Artigo:
Não faz tanto tempo, mas a sociedade já evoluiu a ponto de entender que práticas como o blackface e outras formas no mínimo ultrapassadas de se referir às pessoas pretas não são apenas ofensas e piadas, mas configuram crimes de injúria racial. Já passou da hora de o mesmo respeito ser deferido à população transgênera, que merece dignidade social para não ser reduzida a uma peruca, principalmente em um local público e por uma pessoa cuja função é defender a cidadania.
Os instrumentos legais para o início dessa virada de chave já existem. Em 2019, o Supremo Tribunal Federal entendeu finalmente que a discriminação com base em identidade de gênero e orientação sexual equivale ao racismo e deve ser tratado como tal. Ainda em janeiro deste ano, o presidente Luiz Inácio Lula da Silva reforçou a decisão e decretou que crimes desse tipo são inafiançáveis, imprescritíveis e podem resultar em uma pena de 2 a 5 anos de reclusão.
“Qualquer atitude ou tratamento dado à pessoa ou a grupos minoritários que cause constrangimento, humilhação, vergonha, medo ou exposição indevida, e que usualmente não se dispensaria a outros grupos”, diz a lei sancionada. Resta ver se ela valerá para todos.

Material fornecido:
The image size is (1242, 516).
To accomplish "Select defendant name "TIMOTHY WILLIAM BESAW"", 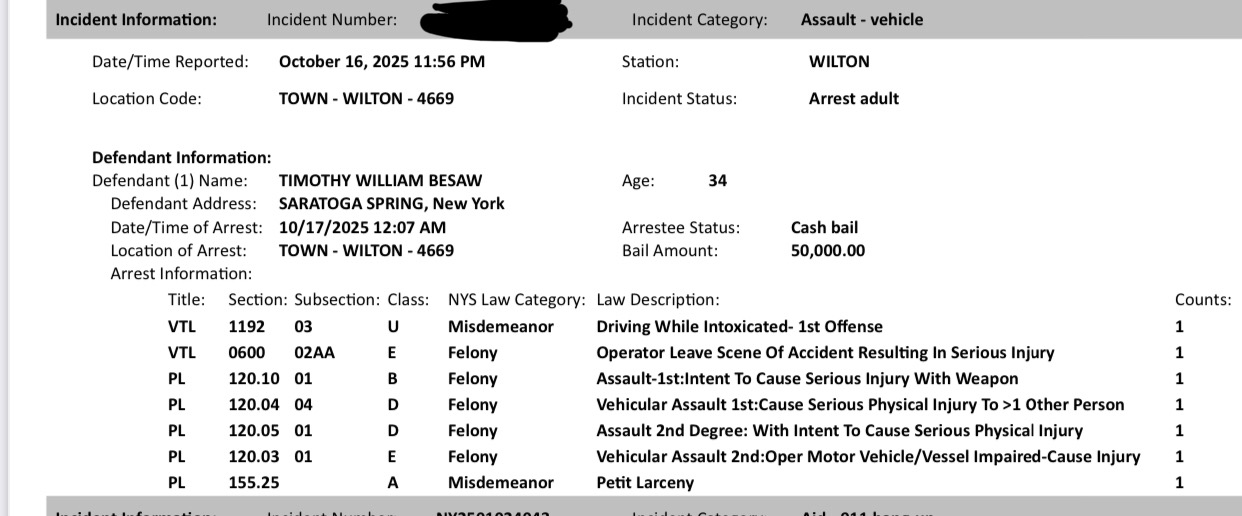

Resultado esperado: Informe se cada afirmação a seguir está de acordo com o artigo, respondendo sim ou não e citando literalmente o trecho que decide a questão. (a) Em 2019, o Supremo Tribunal Federal equiparou a discriminação por identidade de gênero ao racismo. (b) A pena prevista para esses crimes vai de 1 a 3 anos de reclusão. (c) Crimes desse tipo admitem pagamento de fiança. A listagem é um material à parte, independente do artigo.

Resolução:
(a) Sim: “Em 2019, o Supremo Tribunal Federal entendeu finalmente que a discriminação com base em identidade de gênero e orientação sexual equivale ao racismo”.
(b) Não: “podem resultar em uma pena de 2 a 5 anos de reclusão”.
(c) Não: “crimes desse tipo são inafiançáveis”.